北京大学王选所数据管理实验室

News

[2025 WWWJ] DySpec: Faster Speculative Decoding with Dynamic Token Tree Structure

Xiong Yunfan's paper "DySpec: Faster Speculative Decoding with Dynamic Token Tree Structure" addressing the optimization of speculative decoding has been accepted by WWWJ25.

Speculative decoding is an inference acceleration technique for large language models (LLMs). During text generation, many linguistically coherent phrases can be effectively generated by smaller models. While directly using smaller models for generation might seem advantageous, this approach inevitably compromises the overall coherence and performance of the model. Speculative decoding addresses this by first generating candidate outputs using a smaller model, then verifying them through the large model to ensure output equivalence with direct large-model generation sampling.

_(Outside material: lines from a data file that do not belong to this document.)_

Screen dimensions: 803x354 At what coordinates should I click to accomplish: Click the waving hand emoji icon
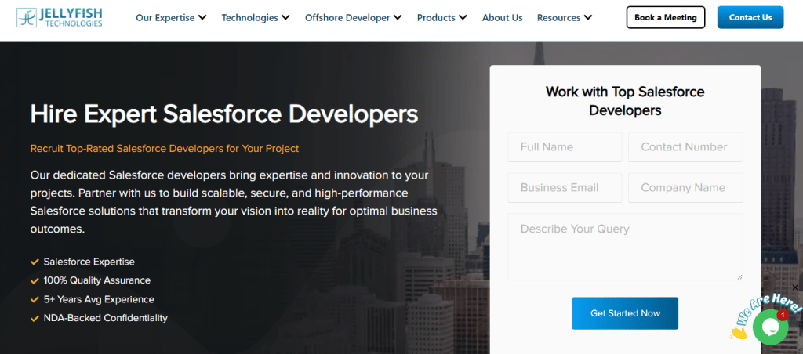738,331
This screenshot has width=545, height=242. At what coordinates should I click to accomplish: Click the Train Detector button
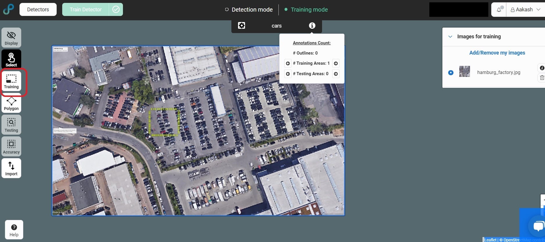click(86, 10)
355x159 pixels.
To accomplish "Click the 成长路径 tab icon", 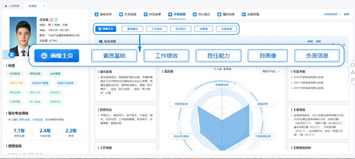I will tap(195, 14).
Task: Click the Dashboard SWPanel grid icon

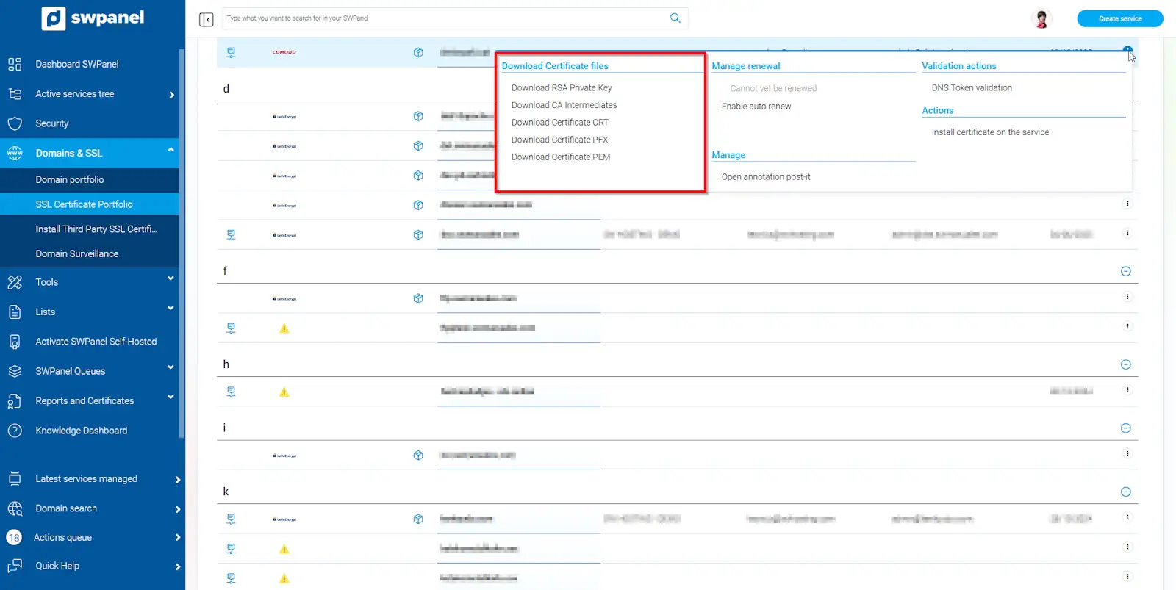Action: pos(15,64)
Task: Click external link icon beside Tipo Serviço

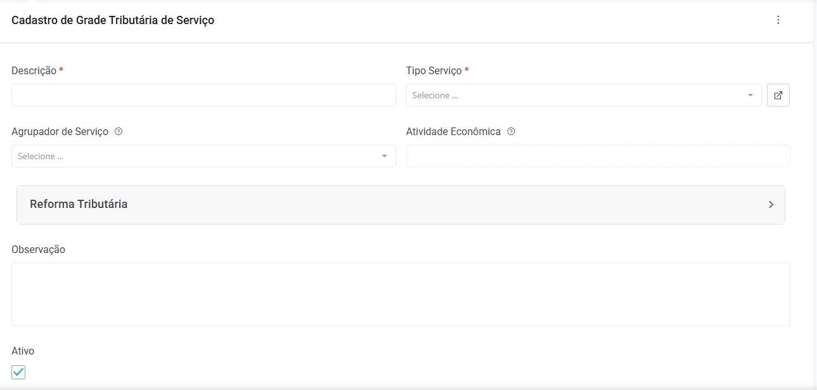Action: pos(778,95)
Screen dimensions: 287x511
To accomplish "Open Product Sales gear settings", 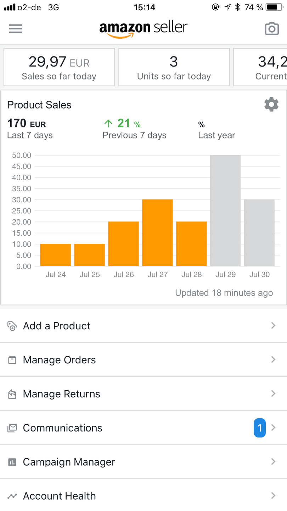I will (x=271, y=105).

A critical limitation of conventional speculative decoding lies in its sequential validation process: the acceptance of subsequent tokens depends on previous verification results. This sequential dependency prevents parallelization and leads to exponentially diminishing marginal returns in acceptance rates for longer sequences, thereby constraining the effective prediction length. However, the core acceleration mechanism of speculative decoding comes from its ability to enhance hardware utilization by increasing inference parallelism when batch processing capacity is underutilized, thereby improving throughput without additional requests.

This paper proposes DySpec, a dynamic tree-structured speculative decoding method that dynamically determines next-step operations based on generated results during prediction tree construction. Experimental results demonstrate that our approach achieves higher per-step token acceptance rates and faster end-to-end acceleration compared to existing methods.